C'è un problema: i film durano troppo. Un problema assai diffuso, e correlato anche alle logiche dello streaming. Perché si sa, più un film dura più gli utenti restano connessi. Del resto, l'uscita al cinema, ormai, occupa solo una parte del discorso distributivo, in quanto la stra-grande maggioranza delle produzioni puntano ad un doppio standard, soddisfacendo le regole delle piattaforme e, parallelamente, provando a restare fedeli alle logiche della sala. Una breve premessa che si lega a Megan 2 (o se volete M3GAN 2.0), diretto e scritto - ancora - da Gerard Johnstone.

Un sequel dalle ottime intuizioni - se non altro sfrutta al meglio alcuni temi impellenti, declinandoli in chiave pop - che, però, si incastrano in un timing sproporzionato. È un problema? Ovvio. Dall'altra parte la bilancia dell'opinione è contro-pesata dalla coraggiosa svolta impressa da Johnstone: cambiare (o tradire?) il personaggio in funzione di un discorso ben più ampio. Insomma: non un mero copia-e-incolla (come molti sequel horror) ma un nuovo punto di partenza.

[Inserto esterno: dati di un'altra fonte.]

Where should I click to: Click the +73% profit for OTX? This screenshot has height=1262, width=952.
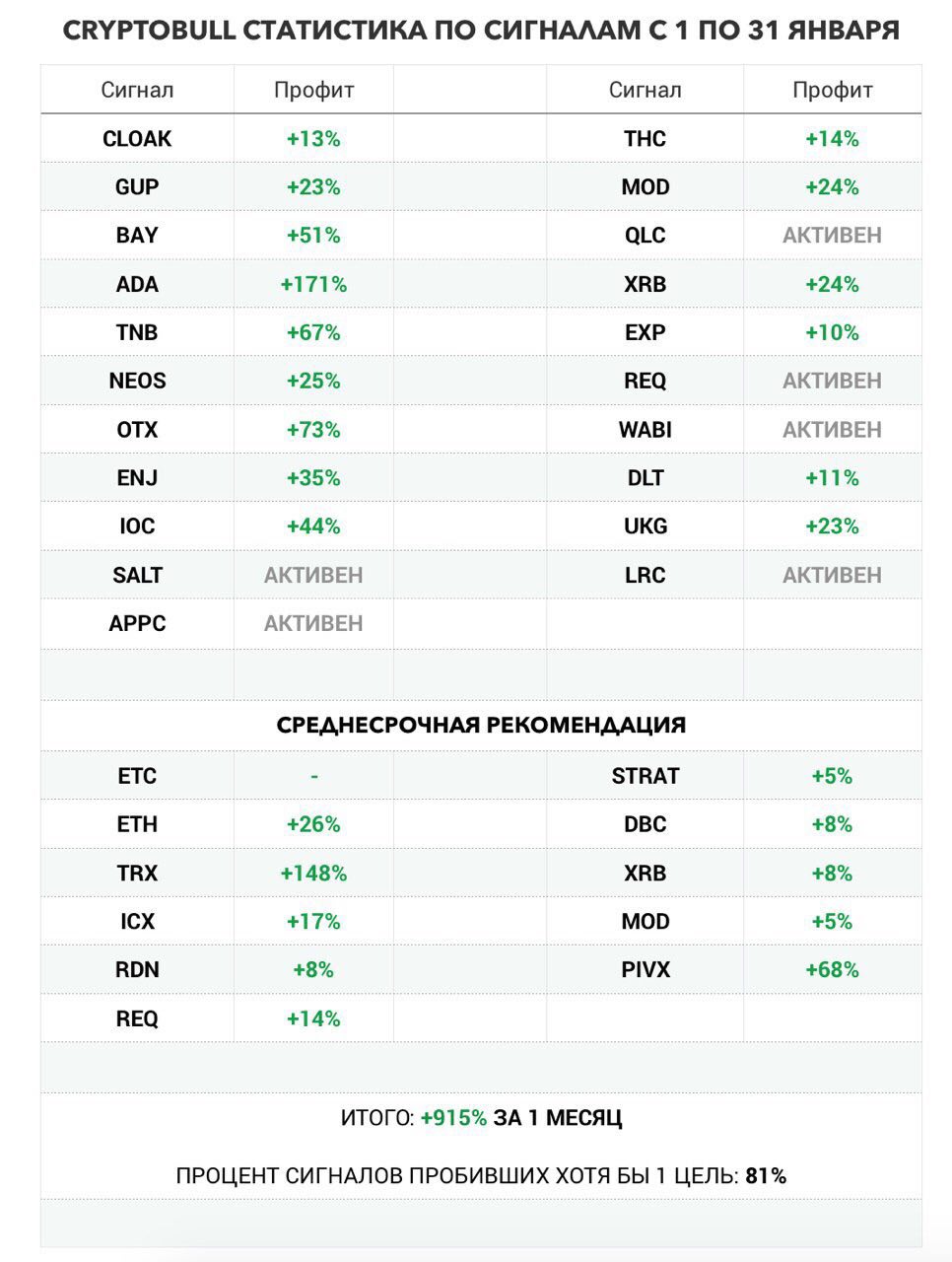pos(313,430)
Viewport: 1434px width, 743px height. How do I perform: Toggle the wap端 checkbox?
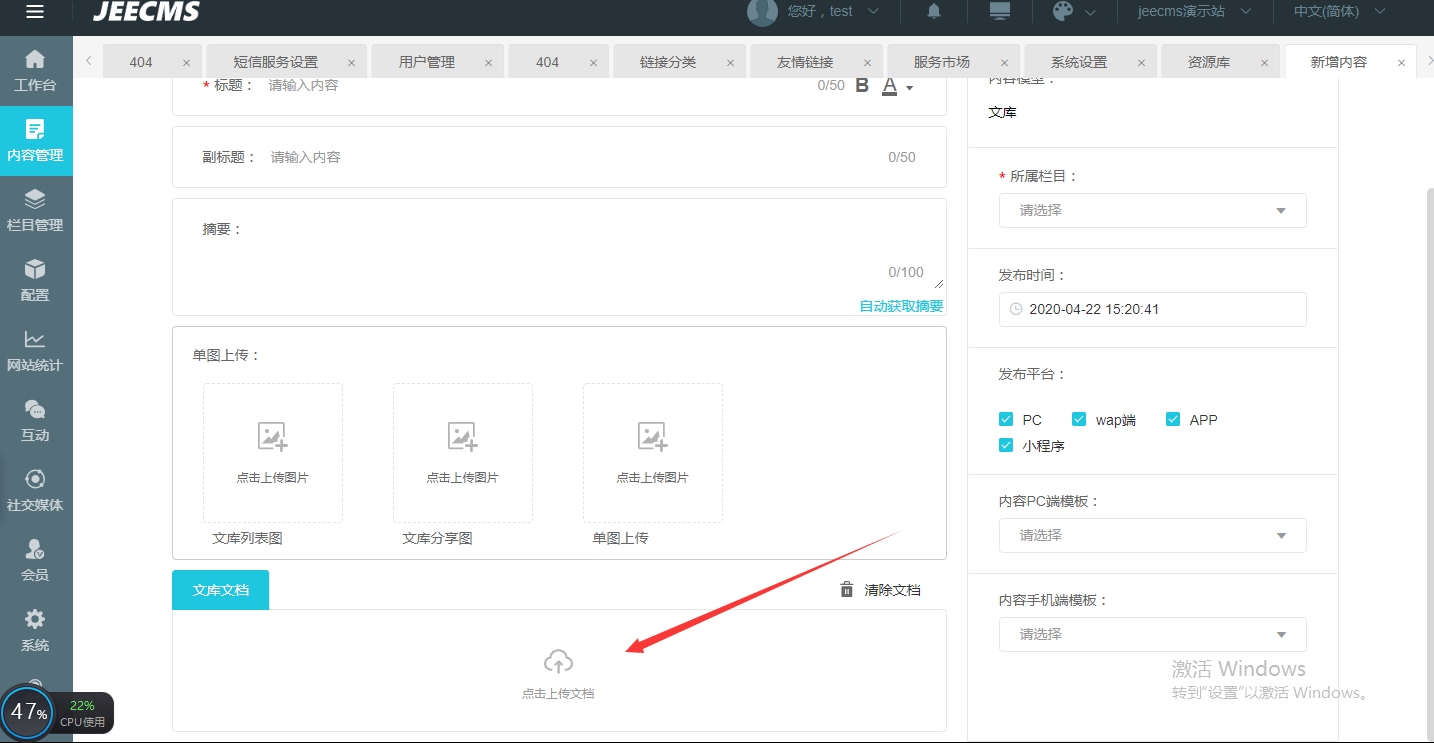click(x=1079, y=419)
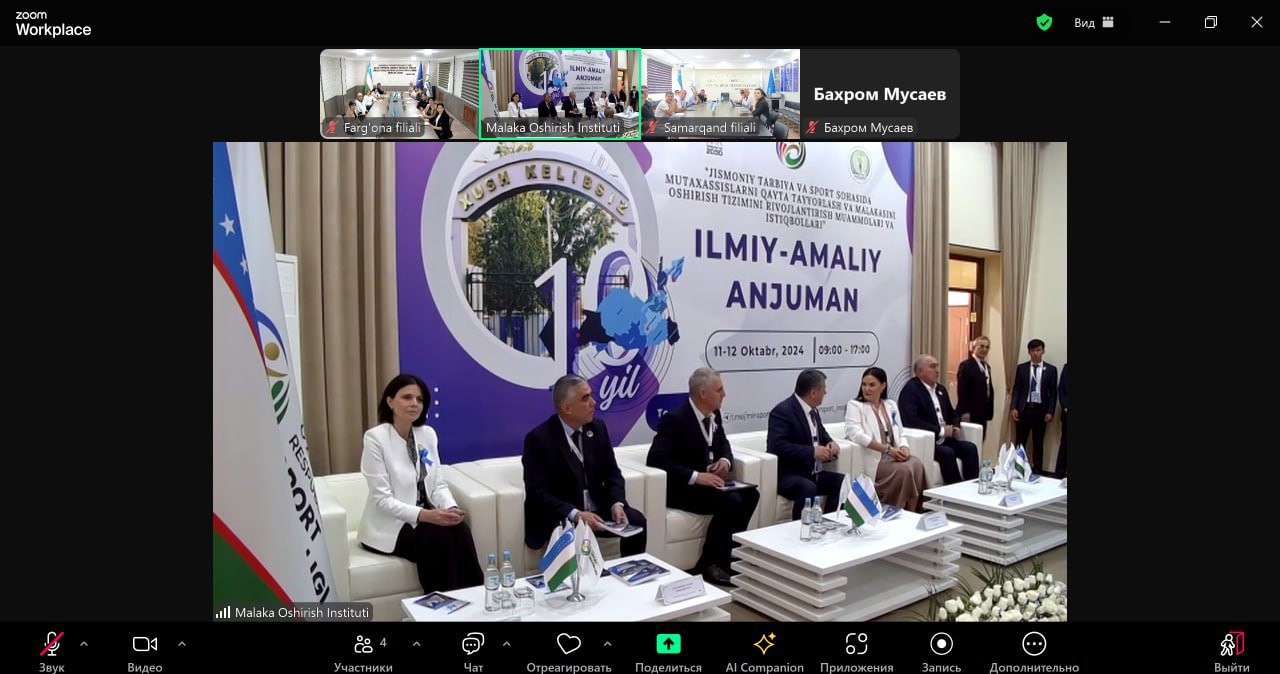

M3GAN 2.0: ci vuole un robot per beccare un robot

Per onestà intellettuale, infatti, bisogna dirlo subito: M3GAN 2.0 non è un film horror. A dire la verità nemmeno il primo capitolo - divenuto un instant cult - lo era, tuttavia la nuova avventura della bambola assassina punta molto di più all'action tout court, con sferzate sci-fi che riletto secondo il tipico cinema mainstream degli anni Novanta. Punto a favore? Punto a favore. Ma veniamo alla trama. Il film riparte due anni dopo gli eventi del primo film, e troviamo Gemma (Allison Williams) impegnata come autrice nel sostenere una ferrea regolamentazione dell'intelligenza artificiale.
L'anima di M3GAN sta zitta e quieta in una innocuo bambolotto, ciononostante la tecnologia ha fatto gola all'industria bellica (spregevole termoregolatore della società attuale) che l'ha rubata per applicarla ad AMELIA (Ivanna Sachno), uno robot militare che, pensate un po, diventa auto-cosciente seminando il panico. Citando Demolition Man potremmo dire che "ci vuole una bambola robot per beccare una bambola robot", e allora Gemma, convinta dalla nipote Cady (Violet McGraw), ricostruisce M3GAN. Che sia votata al bene, questa volta?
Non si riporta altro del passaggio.